Propionic Acidemia Research
Propionic Acidemia is a rare disorder with an estimated incidence of 1:35,000 – 1:70,000 births. There are over 70 identified gene mutations that can cause PA. Different mutations lead to different amounts of enzyme activity. The amount of enzyme activity determines the body’s ability to break down parts of protein and certain fats. This combined with the individual gene make-up of each person means that each affected individual will have an individualized treatment plan and diet. It also means that the cure may vary depending on the mutation.
Research is critical to gathering more information on PA and how it effects the body and organs. In order to encourage new research and help continue funding current researchers, funds are needed for both basic research in the laboratory and clinical research on the individuals. Long term studies are needed to track how PA effects the various organs in the body.
There is a lot to be done…. If you are interested in becoming more involved with PAF, please contact us at [email protected]
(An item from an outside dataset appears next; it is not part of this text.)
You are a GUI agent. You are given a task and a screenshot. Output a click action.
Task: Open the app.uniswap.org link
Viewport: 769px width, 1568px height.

Previously awarded project titles:
- Diversion of Isoleucine and Valine Oxidative Pathway to Reduce the Propionogenic Load in Propionic Acidemia
- Serine and Thiol Metabolism in Propionic Acidemia
- Novel RX for propionic acidemia
- Enzyme Replacement Therapy for Propionic Acidemia
- Genotype-phenotype correlations in propionic acidemia
- Crystallization and structure determination of human propionyl CoA carboxylase
- Neurologic Phenotypes and Therapy in Propionic Acidemia Mice
- Feasibility of translating gene therapy for propionyl CoA carboxylase (PCCA) deficiency
- Biomarkers for Neurological Injury in Propionic Acidemia
- Gene Expression Profiles of Patients with Propionic Acidemia and their Carrier Parents
- Is there energy deficiency in Propionic Acidemia?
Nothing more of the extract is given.